2. Again, this is generally not a concern as the optimizer will take care
of moving such expressions around
3. However, using Python UDF is bd for perf. In your case, if the
problem is that the timestamp is in float, you can cast to the float to
timestamp type, and it should automatically convert it correctly.
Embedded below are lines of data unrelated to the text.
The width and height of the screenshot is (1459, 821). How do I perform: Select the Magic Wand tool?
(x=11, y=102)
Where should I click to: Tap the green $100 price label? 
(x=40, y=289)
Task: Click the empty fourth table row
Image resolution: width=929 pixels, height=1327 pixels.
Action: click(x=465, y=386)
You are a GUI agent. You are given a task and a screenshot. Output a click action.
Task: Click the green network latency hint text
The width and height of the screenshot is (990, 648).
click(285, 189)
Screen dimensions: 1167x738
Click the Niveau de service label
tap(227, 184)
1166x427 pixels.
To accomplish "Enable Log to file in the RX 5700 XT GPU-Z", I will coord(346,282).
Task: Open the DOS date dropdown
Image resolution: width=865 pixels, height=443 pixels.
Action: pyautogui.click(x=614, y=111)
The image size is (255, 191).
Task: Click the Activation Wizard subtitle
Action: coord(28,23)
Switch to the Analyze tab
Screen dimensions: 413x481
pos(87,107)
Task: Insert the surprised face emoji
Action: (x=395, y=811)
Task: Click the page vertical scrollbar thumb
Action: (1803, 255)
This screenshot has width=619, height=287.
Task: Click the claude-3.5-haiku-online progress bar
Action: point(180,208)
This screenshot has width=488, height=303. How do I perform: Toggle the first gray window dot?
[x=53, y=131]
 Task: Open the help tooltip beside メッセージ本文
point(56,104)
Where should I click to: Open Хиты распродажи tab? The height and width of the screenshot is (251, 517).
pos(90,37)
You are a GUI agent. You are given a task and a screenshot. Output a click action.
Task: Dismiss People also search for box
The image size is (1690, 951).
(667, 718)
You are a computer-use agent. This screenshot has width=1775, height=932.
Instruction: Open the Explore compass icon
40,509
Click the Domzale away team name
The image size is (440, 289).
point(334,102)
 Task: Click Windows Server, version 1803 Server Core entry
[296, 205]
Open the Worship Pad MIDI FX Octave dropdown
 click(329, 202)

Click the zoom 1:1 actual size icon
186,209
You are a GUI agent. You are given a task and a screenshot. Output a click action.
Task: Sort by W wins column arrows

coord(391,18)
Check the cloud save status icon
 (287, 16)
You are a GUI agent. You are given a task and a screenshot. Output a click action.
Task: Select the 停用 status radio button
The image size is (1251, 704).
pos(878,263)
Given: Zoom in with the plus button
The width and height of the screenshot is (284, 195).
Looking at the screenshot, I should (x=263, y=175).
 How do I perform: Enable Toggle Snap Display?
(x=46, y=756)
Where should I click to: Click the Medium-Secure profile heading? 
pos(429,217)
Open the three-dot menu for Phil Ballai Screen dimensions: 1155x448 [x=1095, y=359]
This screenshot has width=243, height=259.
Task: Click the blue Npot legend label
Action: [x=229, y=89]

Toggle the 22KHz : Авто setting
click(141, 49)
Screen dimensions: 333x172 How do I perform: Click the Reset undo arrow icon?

Something like this *col("ts").cast("timestamp")*

On Wed, Aug 30, 2017 at 11:45 AM, Brian Wylie 
wrote:

> Hi All,
>
> I'm using structured streaming in Spark 2.2.
>
> I'm using PySpark and I have data (from a Kafka publisher) where the
> timestamp is a float that looks like this:  1379288667.631940
>
> So here's my code (which is working fine)
>
> # SUBSCRIBE: Setup connection to Kafka Stream
> raw_data = spark.readStream.format('kafka') \
>   .option('kafka.bootstrap.servers', 'localhost:9092') \
>   .option('subscribe', 'dns') \
>   .option('startingOffsets', 'latest') \
>   .load()
>
> # ETL: Hardcoded Schema for DNS records (do this better later)
> from pyspark.sql.types import StructType, StringType, BooleanType,
> IntegerType, FloatType
> from pyspark.sql.functions import from_json, to_json, col, struct
>
> dns_schema = StructType() \
> .add('ts', FloatType()) \
> .add('uid', StringType()) \
> .add('id.orig_h', StringType()) \
>   
>
> # ETL: Convert raw data into parsed and proper typed data
> from pyspark.sql.functions import col, length, to_timestamp
>
> parsed_data = raw_data \
>   .select(from_json(col("value").cast("string"),
> dns_schema).alias('data')) \
>   .select('data.*')
>
> # Convert Bro IDS time to an actual TimeStamp type
> from pyspark.sql.functions import udf
> import datetime
> my_udf = udf(lambda x: datetime.datetime.fromtimestamp(float(x)),
> TimestampType())
> parsed_data_with_dt = parsed_data.withColumn('dt', my_udf('ts'))
>
> # Then a writestream later...
>
> Okay so all this code works fine (the 'dt' field has exactly what I
> want)... but I'll be streaming in a lot of data so here's the questions:
>
> - Will the creation of a new dataframe withColumn basically kill
> performance?
> - Should I move my UDF into the parsed_data.select(...)  part?
> - Can my UDF be done by spark.sql directly? (I tried to_timestamp but
> without luck)
>
> Any suggestions/pointers are greatly appreciated.
>
> -Brian Wylie
>
>
>